## DATASET RECORDS
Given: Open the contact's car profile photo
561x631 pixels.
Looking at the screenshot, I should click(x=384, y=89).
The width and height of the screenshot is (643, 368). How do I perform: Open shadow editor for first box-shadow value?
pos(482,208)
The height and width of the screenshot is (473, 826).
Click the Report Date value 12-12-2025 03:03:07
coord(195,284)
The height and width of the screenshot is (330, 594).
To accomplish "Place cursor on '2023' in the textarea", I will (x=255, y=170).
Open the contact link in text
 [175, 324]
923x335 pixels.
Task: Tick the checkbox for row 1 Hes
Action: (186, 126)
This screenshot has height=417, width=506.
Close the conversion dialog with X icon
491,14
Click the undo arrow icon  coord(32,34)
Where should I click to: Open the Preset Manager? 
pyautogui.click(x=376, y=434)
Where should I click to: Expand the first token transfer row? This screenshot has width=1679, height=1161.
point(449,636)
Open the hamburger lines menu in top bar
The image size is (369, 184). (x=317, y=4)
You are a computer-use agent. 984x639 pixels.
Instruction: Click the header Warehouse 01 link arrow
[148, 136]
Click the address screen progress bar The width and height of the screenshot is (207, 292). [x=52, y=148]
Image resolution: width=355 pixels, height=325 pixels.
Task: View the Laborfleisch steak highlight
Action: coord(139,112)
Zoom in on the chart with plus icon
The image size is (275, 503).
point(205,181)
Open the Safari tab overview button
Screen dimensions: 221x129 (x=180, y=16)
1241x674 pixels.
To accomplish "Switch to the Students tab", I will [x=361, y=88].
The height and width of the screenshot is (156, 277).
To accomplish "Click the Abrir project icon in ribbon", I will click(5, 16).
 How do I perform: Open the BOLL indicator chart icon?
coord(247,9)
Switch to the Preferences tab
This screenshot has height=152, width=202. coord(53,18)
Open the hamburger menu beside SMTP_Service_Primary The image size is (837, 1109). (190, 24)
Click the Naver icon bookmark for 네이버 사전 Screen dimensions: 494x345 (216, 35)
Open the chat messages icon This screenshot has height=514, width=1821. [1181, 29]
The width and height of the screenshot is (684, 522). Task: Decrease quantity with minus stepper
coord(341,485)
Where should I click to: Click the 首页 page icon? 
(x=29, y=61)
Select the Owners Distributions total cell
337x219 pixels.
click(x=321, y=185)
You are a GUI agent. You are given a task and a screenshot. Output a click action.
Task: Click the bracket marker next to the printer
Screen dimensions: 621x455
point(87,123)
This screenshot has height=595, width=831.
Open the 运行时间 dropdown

## AIM OF THE TASK
Please copy out every one of the records above, word for word and in the same order.

## ANSWER BELOW
Given: Open the contact's car profile photo
561x631 pixels.
Looking at the screenshot, I should click(x=384, y=89).
The width and height of the screenshot is (643, 368). How do I perform: Open shadow editor for first box-shadow value?
pos(482,208)
The height and width of the screenshot is (473, 826).
Click the Report Date value 12-12-2025 03:03:07
coord(195,284)
The height and width of the screenshot is (330, 594).
To accomplish "Place cursor on '2023' in the textarea", I will (x=255, y=170).
Open the contact link in text
 [175, 324]
923x335 pixels.
Task: Tick the checkbox for row 1 Hes
Action: (186, 126)
This screenshot has height=417, width=506.
Close the conversion dialog with X icon
491,14
Click the undo arrow icon  coord(32,34)
Where should I click to: Open the Preset Manager? 
pyautogui.click(x=376, y=434)
Where should I click to: Expand the first token transfer row? This screenshot has width=1679, height=1161.
point(449,636)
Open the hamburger lines menu in top bar
The image size is (369, 184). (x=317, y=4)
You are a computer-use agent. 984x639 pixels.
Instruction: Click the header Warehouse 01 link arrow
[148, 136]
Click the address screen progress bar The width and height of the screenshot is (207, 292). [x=52, y=148]
Image resolution: width=355 pixels, height=325 pixels.
Task: View the Laborfleisch steak highlight
Action: coord(139,112)
Zoom in on the chart with plus icon
The image size is (275, 503).
point(205,181)
Open the Safari tab overview button
Screen dimensions: 221x129 (x=180, y=16)
1241x674 pixels.
To accomplish "Switch to the Students tab", I will [x=361, y=88].
The height and width of the screenshot is (156, 277).
To accomplish "Click the Abrir project icon in ribbon", I will click(5, 16).
 How do I perform: Open the BOLL indicator chart icon?
coord(247,9)
Switch to the Preferences tab
This screenshot has height=152, width=202. coord(53,18)
Open the hamburger menu beside SMTP_Service_Primary The image size is (837, 1109). (190, 24)
Click the Naver icon bookmark for 네이버 사전 Screen dimensions: 494x345 (216, 35)
Open the chat messages icon This screenshot has height=514, width=1821. [1181, 29]
The width and height of the screenshot is (684, 522). Task: Decrease quantity with minus stepper
coord(341,485)
Where should I click to: Click the 首页 page icon? 
(x=29, y=61)
Select the Owners Distributions total cell
337x219 pixels.
click(x=321, y=185)
You are a GUI agent. You are given a task and a screenshot. Output a click action.
Task: Click the bracket marker next to the printer
Screen dimensions: 621x455
point(87,123)
This screenshot has height=595, width=831.
Open the 运行时间 dropdown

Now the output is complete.